BOMB – Artists in Conversation
By Erica Ando
The figures who people Njideka Akunyili Crosby's large-scale works—hybrids of painting, drawing, collage, and printmaking—inhabit familiar-looking domestic interiors. They appear quiet and pensive, poised in the moment before glances turn into conversation. The Nigerian-born artist, however, makes their voices heard—ruminations on the day-to-day negotiations of postcolonial life once so obvious as to be assumed but which have taken on greater urgency as the issues of global immigration threaten to subsume them.
Trained at Swarthmore, the Pennsylvania Academy of Fine Arts, and Yale, Akunyili Crosby uses the languages and strategies of Western art, absorbing and subverting classical approaches in order to express ideas more pertinent to our times. Human interactions often serve as focal points in her works, revealing how immigrant life merges—and rattles—disparate identities. Despite the daily power struggles that fragment, divide, and segregate, Akunyili Crosby expresses the desire for wholeness in tight figurative compositions that contain layers of personal memories and of Nigerian culture and politics. Her survey exhibition at the Norton Museum of Art this past spring, the Prix Canson 2016 this summer, her participation in the Biennale de Montréal, along with her first solo show in Europe atVictoria Miro Gallery (London) this fall—all attest to the artist's rising prominence and the clarity of her vision.
Erica Ando You moved to the US when you were seventeen. Did you come with your whole family?
Njideka Akunyili Crosby No, I moved to the US with my sister. My parents won the green-card lottery. Without that, we would have never been able to come to school in the States; my parents could not afford it. But as a student with a green card you have access to the same financial aid that citizens have access to.
We didn't have money for the whole family to move, and my mom had just started a new government job, so everyone stayed in Nigeria until college. When I graduated high school, my older sister and I, who were in the same class, moved together to Philadelphia because we have another sister and a brother who were studying at the University of Pennsylvania and at Penn State.

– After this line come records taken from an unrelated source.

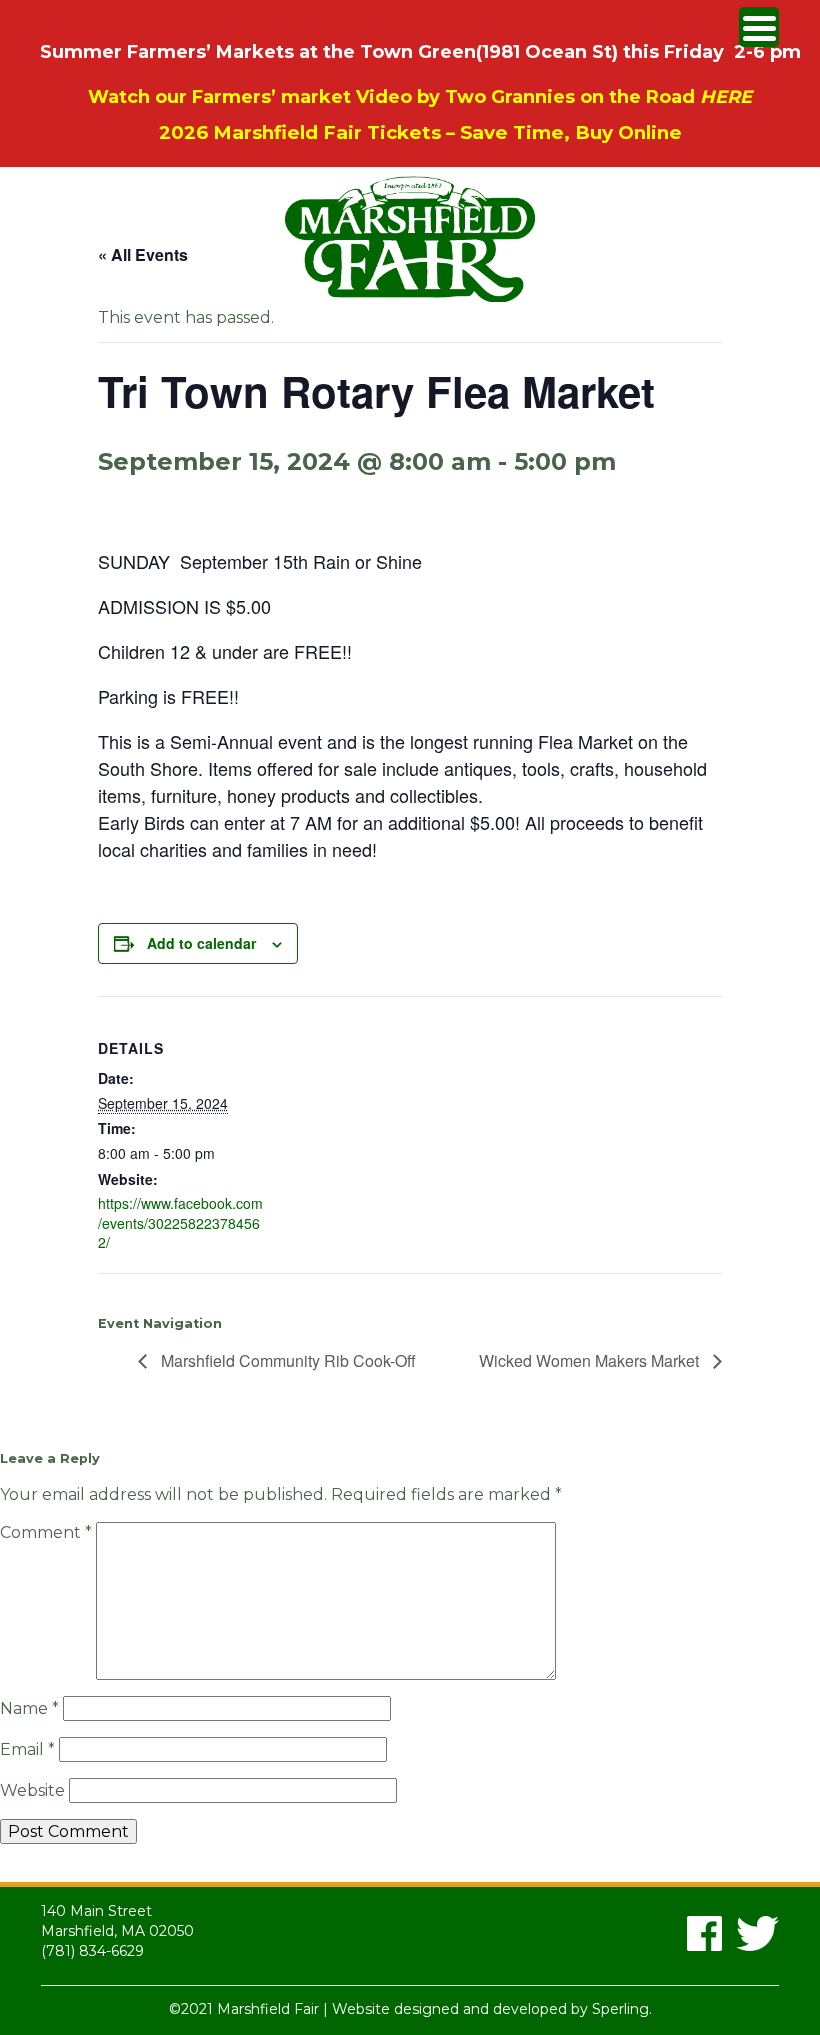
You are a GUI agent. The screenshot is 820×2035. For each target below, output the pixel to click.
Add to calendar (201, 943)
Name (29, 1708)
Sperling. (622, 2009)
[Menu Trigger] (759, 27)
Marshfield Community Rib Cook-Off (286, 1360)
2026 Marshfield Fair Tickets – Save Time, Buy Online (420, 132)
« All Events (143, 254)
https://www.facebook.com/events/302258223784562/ (180, 1222)
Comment (46, 1532)
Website (32, 1790)
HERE (726, 97)
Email (27, 1749)
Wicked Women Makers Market (591, 1360)
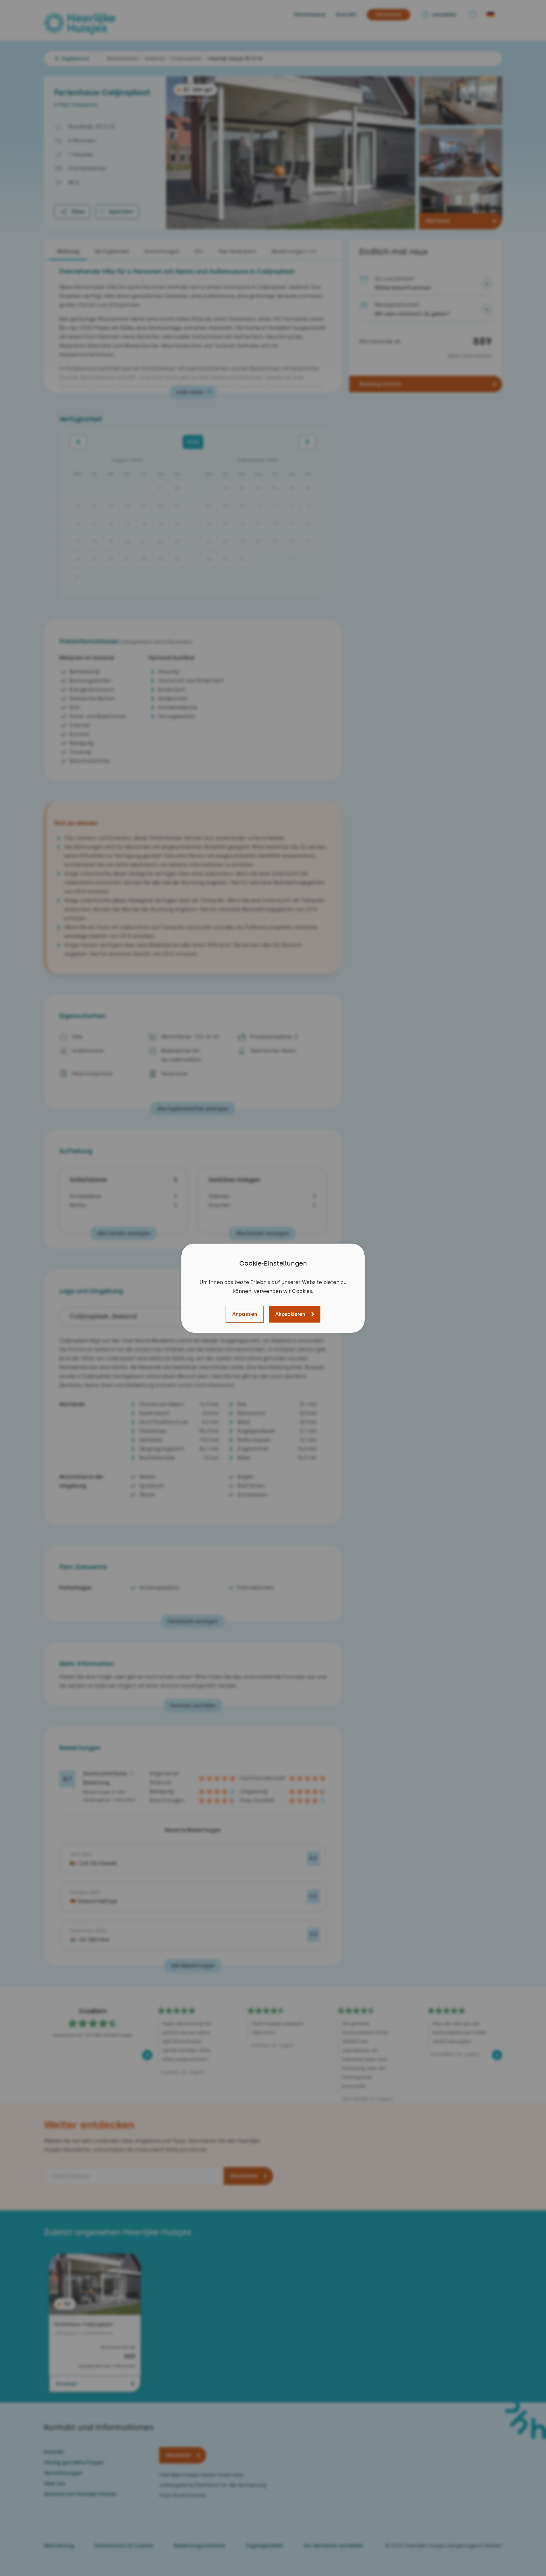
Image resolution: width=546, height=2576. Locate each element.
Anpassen (244, 1314)
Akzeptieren (290, 1314)
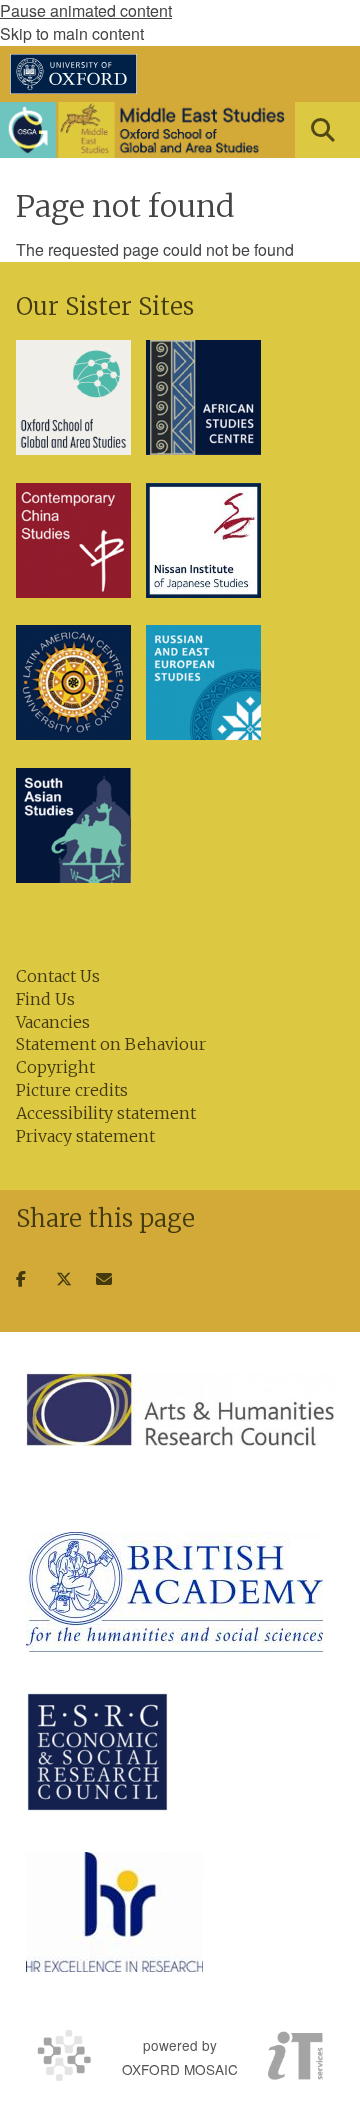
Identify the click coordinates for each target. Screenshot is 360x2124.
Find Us (45, 999)
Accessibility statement (106, 1113)
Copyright (55, 1067)
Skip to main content (72, 33)
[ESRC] (97, 1752)
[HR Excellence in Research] (114, 1912)
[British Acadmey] (174, 1592)
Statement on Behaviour (111, 1044)
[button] (323, 130)
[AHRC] (180, 1409)
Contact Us (58, 976)
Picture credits (72, 1090)
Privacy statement (85, 1136)
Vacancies (53, 1022)
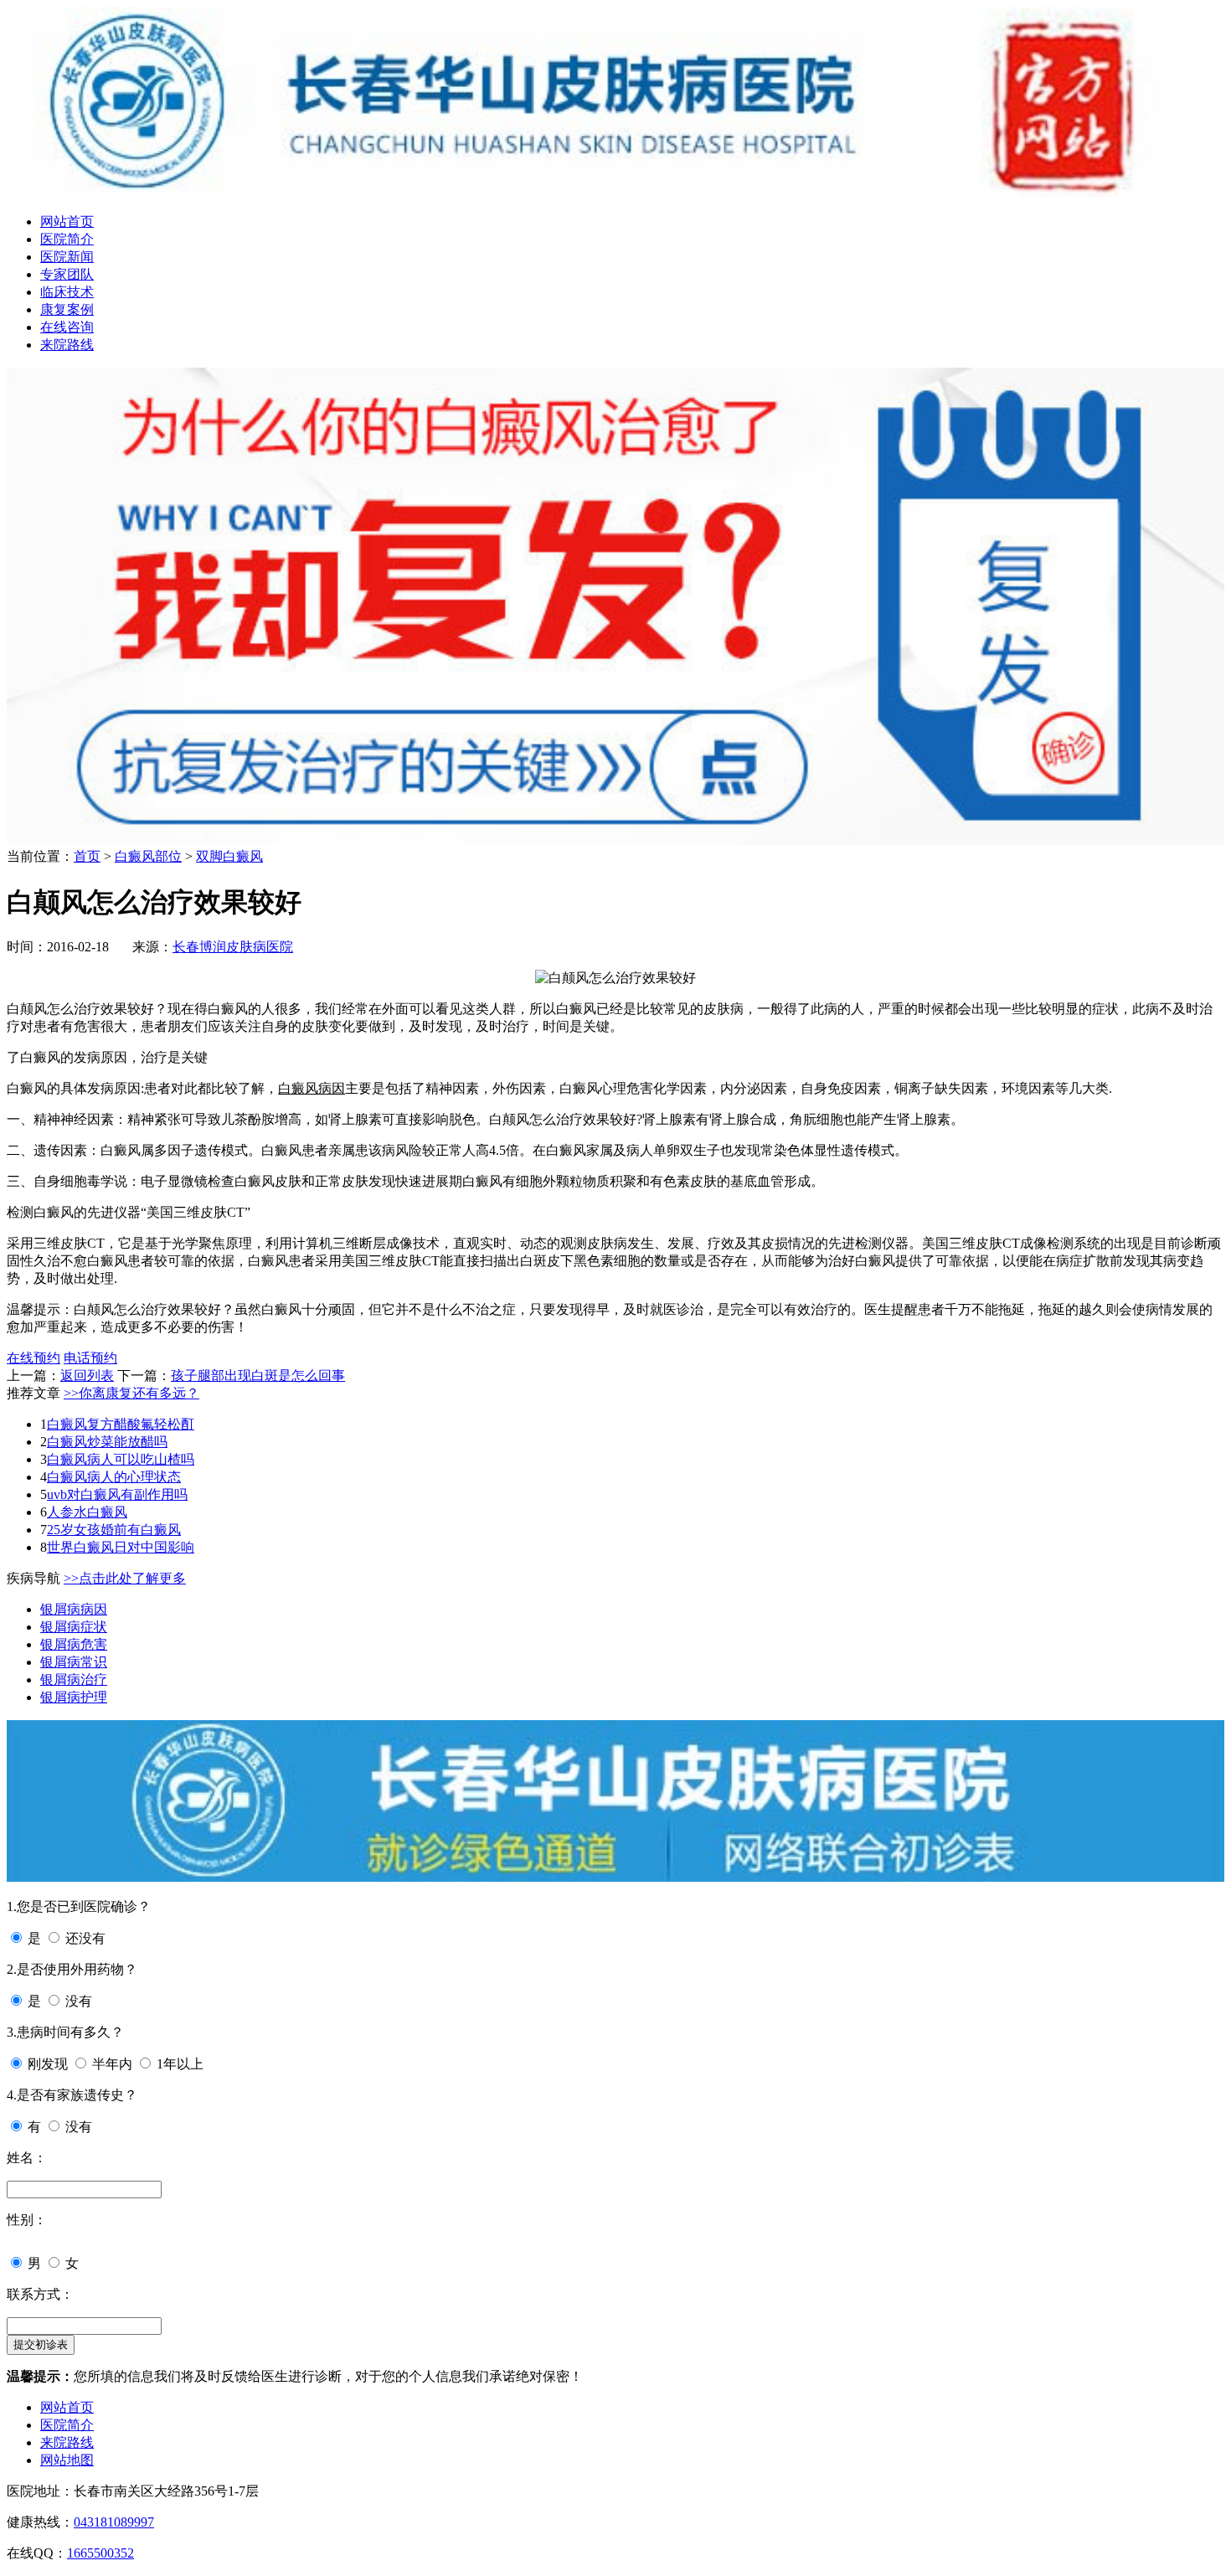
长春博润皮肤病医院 (233, 947)
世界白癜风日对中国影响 (120, 1547)
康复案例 (67, 309)
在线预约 (33, 1358)
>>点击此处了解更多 (125, 1578)
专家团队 (67, 274)
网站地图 (67, 2460)
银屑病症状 (73, 1627)
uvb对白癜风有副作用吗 (117, 1494)
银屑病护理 (73, 1697)
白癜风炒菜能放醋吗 (107, 1442)
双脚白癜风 (229, 856)
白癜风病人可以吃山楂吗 (120, 1459)
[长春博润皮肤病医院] (615, 192)
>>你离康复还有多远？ (131, 1393)
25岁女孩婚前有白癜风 (114, 1529)
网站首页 (67, 221)
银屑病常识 (73, 1662)
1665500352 (100, 2553)
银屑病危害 (73, 1644)
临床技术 (67, 292)
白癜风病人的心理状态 (114, 1477)
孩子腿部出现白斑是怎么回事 (258, 1375)
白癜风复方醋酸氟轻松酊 (120, 1424)
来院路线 (67, 344)
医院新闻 (67, 257)
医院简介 (67, 239)
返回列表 (87, 1375)
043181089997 (114, 2522)
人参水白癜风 (87, 1512)
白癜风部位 (148, 856)
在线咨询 (67, 327)
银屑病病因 (73, 1609)
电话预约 (90, 1358)
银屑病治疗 (73, 1679)
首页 (87, 856)
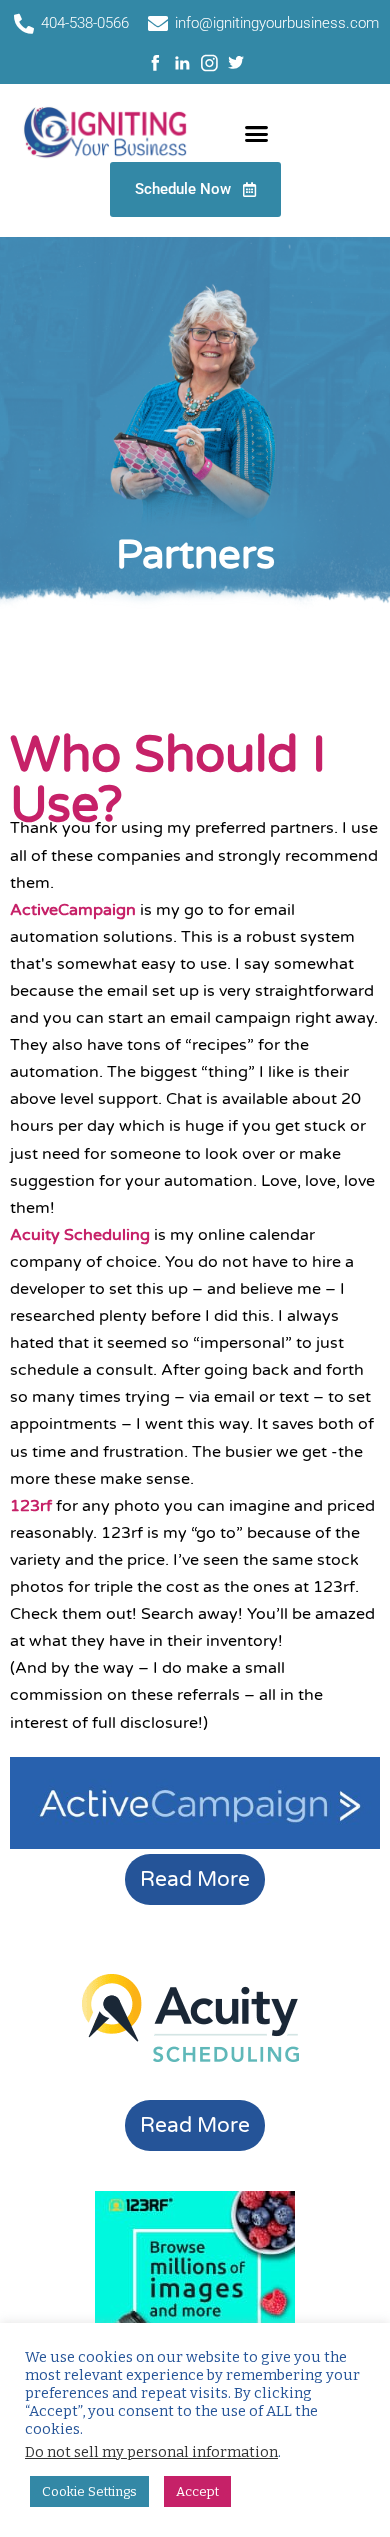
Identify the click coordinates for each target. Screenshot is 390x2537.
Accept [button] (197, 2491)
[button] (257, 134)
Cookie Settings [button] (89, 2491)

EA Were you immediately enrolled as students?
NAC We took a gap year, which was a really great idea. We acclimatized to the new country and culture outside of college. That year was our time to get to know the United States of America, to study for our SATs, and to take classes in things we wouldn't have learned in Nigeria. I took a calculus class, an American history class, and an American literature class at the Community College of Philadelphia. And my fourth class was a painting class, because I needed something fun to lighten the load. That was my first oil-painting class, and it was taught by Jeff Reed, who eventually advised me to apply to Swarthmore.
EA So at that time you hadn't committed to art?
NAC Oh no, it was just a fun thing I did on the side.
EA When did your commitment start to grow?
NAC That didn't happen until my senior year of college. In my junior year at Swarthmore, I was taking a lot of advanced biology and organic chemistry classes, doing my pre-med requirements. I took one or two art classes every semester, again, to lighten my heavy science load. But it got to a point where I realized I was enjoying my art classes more. It slowly became clear to me that art was where my heart was. There was more urgency.